Hanno’s Exploration Permits EP004, EP005, EP006 and EP007 cover a major part of the Tiris Iron Ore Province. Over 60 iron targets based on spectral interpretation of Landsat satellite imagery were investigated with the majority confirmed to be high-grade coarse-grained magnetite quartzite with Fe grades of 29.6% to 69.6%. An exploration target of 4 to 5 billion tonnes of iron ore has been estimated based on geological mapping of the iron units.

Gleibat Haoulia

The Gleibat Houlia project area is made up of 3 hills, Gleibat Haoulia North, Gleibat Haoulia West and Gleibat Haoulia East. An exploration target size of 500 to 600Mt of iron ore is estimated for the area based of detailed field mapping. Average sample composition from the area is 37.5% Fe with low impurities of Al2O3, P and S.

Farfariat boura

The Farfariat project area is made up of over 20 hills covering over 400km2. A conservative exploration target of >750Mt of iron ore is estimated for the area based on detailed field mapping. Average sample composition from the area is 42.3% Fe with low impurities of Al2O3, P and S.

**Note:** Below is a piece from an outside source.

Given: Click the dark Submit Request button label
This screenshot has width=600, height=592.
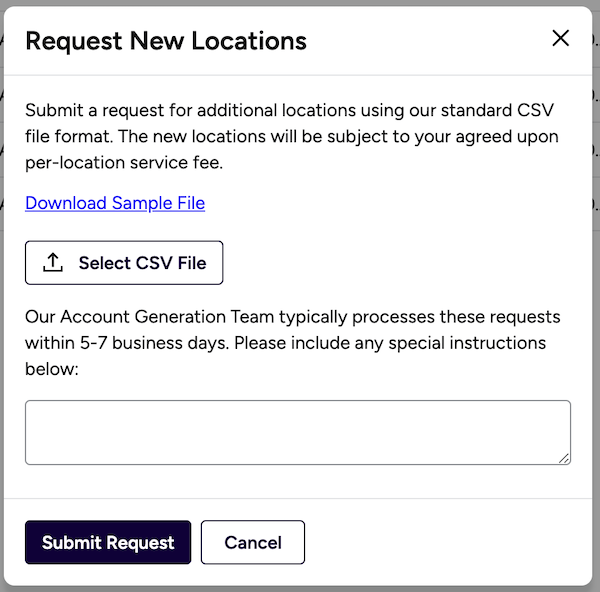Looking at the screenshot, I should tap(108, 543).
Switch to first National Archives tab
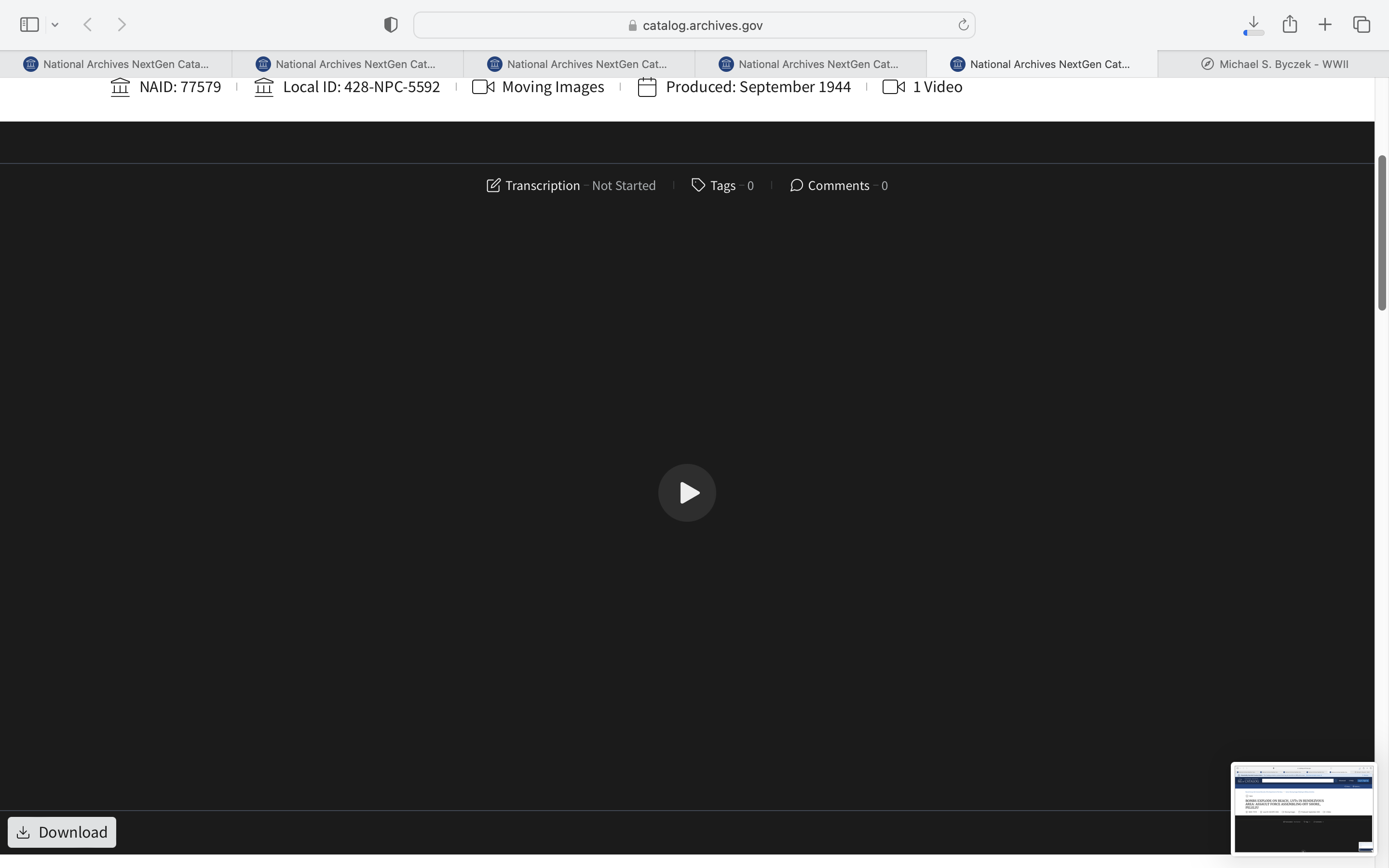The image size is (1389, 868). pos(116,64)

The Touaizerfaten project area consists of a chain of hills 45km long. An exploration target of >1,200Mt of iron ore is estimated for the area based on detailed field mapping. Average sample composition from the area is 40.4% Fe.

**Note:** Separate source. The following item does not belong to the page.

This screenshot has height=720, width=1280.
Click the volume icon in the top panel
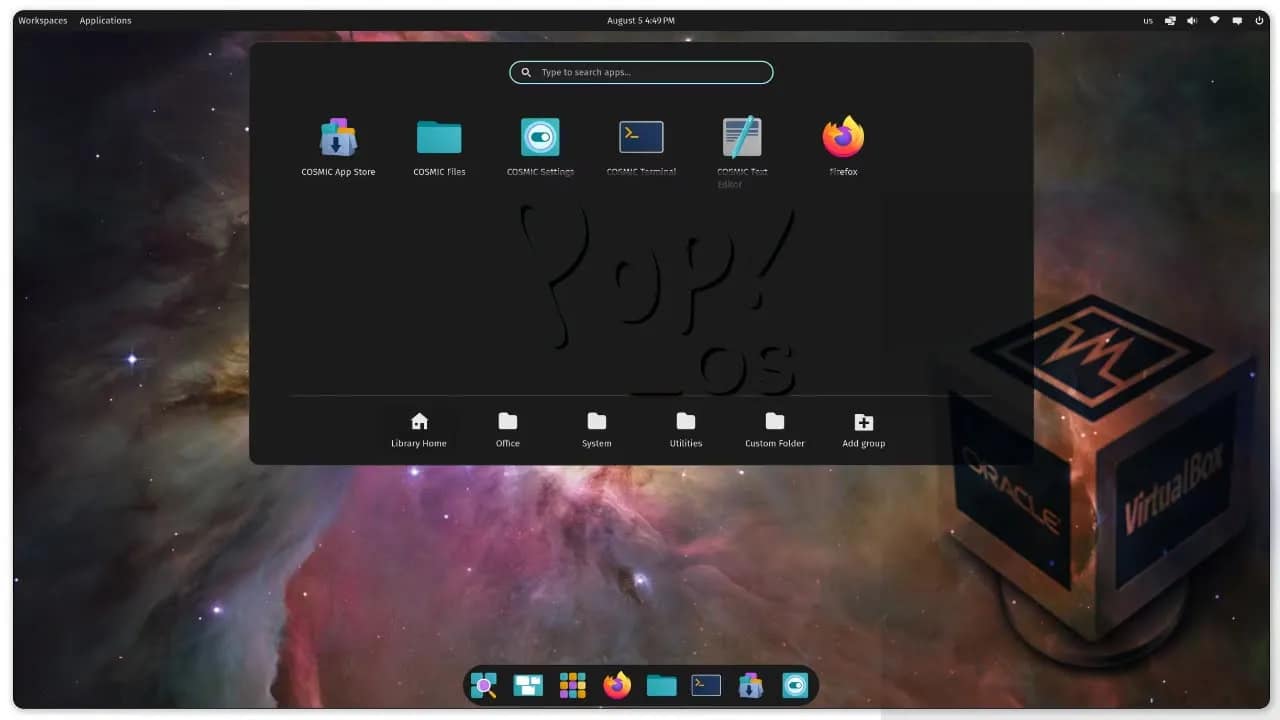click(x=1191, y=20)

Oum Abana Greenstone Beltlabiadaucu

Exploration Permits EP001, EP002 and EP003 cover 6,000km2 of the Oum Abana Greenstone Belt, believed to be the largest Paleoproterzoic age greenstone terrane on the Reguibat Shield, approximately 150km in length and 40km in width. ASTER and Landsat based remote sensing has generated a significant number of alteration targets across the area and this region is a major focus of Hanno’s gold and base metal exploration.

Geological mapping shows the area consists of a number of NW-SE striking terranes, structurally juxtaposed during an accretion event thought to be the Eburnean Orogeny. The greenstone belt is primarily composed of interbedded metabasalt, dolerite, gabbro, chert and metasediments and also contains a N-S striking mafic-ultramafic complex, a layered mafic intrusion, consisting of anorthosite and ultramafics and numerous later intrusions of various felsic to mafic compositions.

Agarasras Labiad

Agarasras Labiad was identified by ASTER remote sensing and the target was interpreted as a sheared granite intrusion that had been emplaced by quartz veining as evidenced by significant quartz shedding visible on satellite imagery. Field observations confirmed this interpretation. Significant pyrite mineralisation was observed within the granite host and initial sampling of the quartz veins shows anomalous mineralisation of gold, silver and copper of up to 21.3 grams per tonne of gold.

Target Area G52g52

Target Area G52 was identified by Landsat remote sensing and lies approximately 6km south of Agarasras Labiad. Initial regional scale soil sampling generated a subtle gold-in-soil anomaly, follow up sampling at 100 x 100m spacing has generated a strong gold-in-soil anomaly of up to 0.9g/t Au along 1km in strike and 400m width. Field investigation found mineralised quartz veins containing pyrite and chalcopyrite and interpreted the area as a sequence of interbedded metabasalts and metasediments intruded by a granite body. Visible gold has been found in quartz veins, with sample C00947 giving a result of 16,854g/t Au.